begin TEXT EXTRACT

Pages

Monday, May 25, 2009

Tree Queries in SQL Server with Common Table Expressions

My Friend and Fellow MVP in SQL Server, Jacob Sebastian is conducting a very good contest on TSQL. Every week he and his team are posting a very good challenge to write a SQL query to solve a problem.

You can also find his interview @ 60 seconds with Jacob.

This week I got an email from him about TSQL challenge. If you want to find more details about TSQL challenge then visit http://beyondrelational.com/

The challenge is “about identifying all the employees directly or indirectly reporting to a given manager.” This looks so simple by the statement but not at all. You can write a query with Recurssive Common Table Expressions (CTE) to resolve this, but you should not pass or hard code any values inside the CTE. This is what makes it a bit complex. That is you can’t control the output that is coming from CTEs.

Copied table structure and sample data from TSQL Challenge 8

CREATE TABLE Employees (EmpID INT, EmpName VARCHAR(20), ReportsTo INT)
INSERT INTO Employees(EmpID, EmpName, ReportsTo)
SELECT 1, 'Jacob', NULL UNION ALL
SELECT 2, 'Rui', NULL UNION ALL
SELECT 3, 'Jacobson', NULL UNION ALL
SELECT 4, 'Jess', 1 UNION ALL
SELECT 5, 'Steve', 1 UNION ALL
SELECT 6, 'Bob', 1 UNION ALL
SELECT 7, 'Smith', 2 UNION ALL
SELECT 8, 'Bobbey', 2 UNION ALL
SELECT 9, 'Steffi', 3 UNION ALL
SELECT 10, 'Bracha', 3 UNION ALL
SELECT 11, 'John', 5 UNION ALL
SELECT 12, 'Michael', 6 UNION ALL
SELECT 13, 'Paul', 6 UNION ALL
SELECT 14, 'Lana', 7 UNION ALL
SELECT 15, 'Johnson', 7 UNION ALL
SELECT 16, 'Mic', 8 UNION ALL
SELECT 17, 'Stev', 8 UNION ALL
SELECT 18, 'Paulson', 9 UNION ALL
SELECT 19, 'Jessica', 10

Lets see how we can solve this with CTEs.
DECLARE @manager VARCHAR(20)
SELECT @manager = 'Jacob';
WITH EmployeeCTE(empid, empname, ReportsTo, depth, sortcol)
AS(
SELECT empid, empname, ReportsTo, 0, CAST(empid AS VARBINARY(500))
FROM employees
WHERE Empname = @manager
UNION ALL
SELECT E.empid, E.empname, E.ReportsTo, M.depth+1, CAST(sortcol + CAST(E.empid AS BINARY(4)) AS VARBINARY(500))

end TEXT EXTRACT
begin DATA PROVIDED

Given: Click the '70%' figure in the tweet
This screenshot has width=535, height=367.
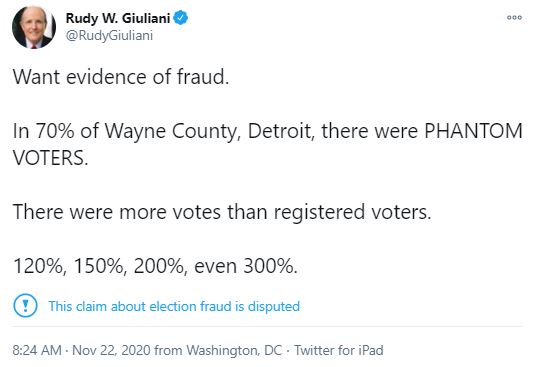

end DATA PROVIDED

→ EXERCISE SET
**1)** In the SQL Server post, write out the passage from "The challenge is" up to and including "coming from CTEs.", swapping "complex" for "tricky".
**2)** In the SQL Server post, what value does the query assign to the @manager variable?

→ FULL ANSWERS
**1)**
The challenge is “about identifying all the employees directly or indirectly reporting to a given manager.” This looks so simple by the statement but not at all. You can write a query with Recurssive Common Table Expressions (CTE) to resolve this, but you should not pass or hard code any values inside the CTE. This is what makes it a bit tricky. That is you can’t control the output that is coming from CTEs.

**2)** Jacob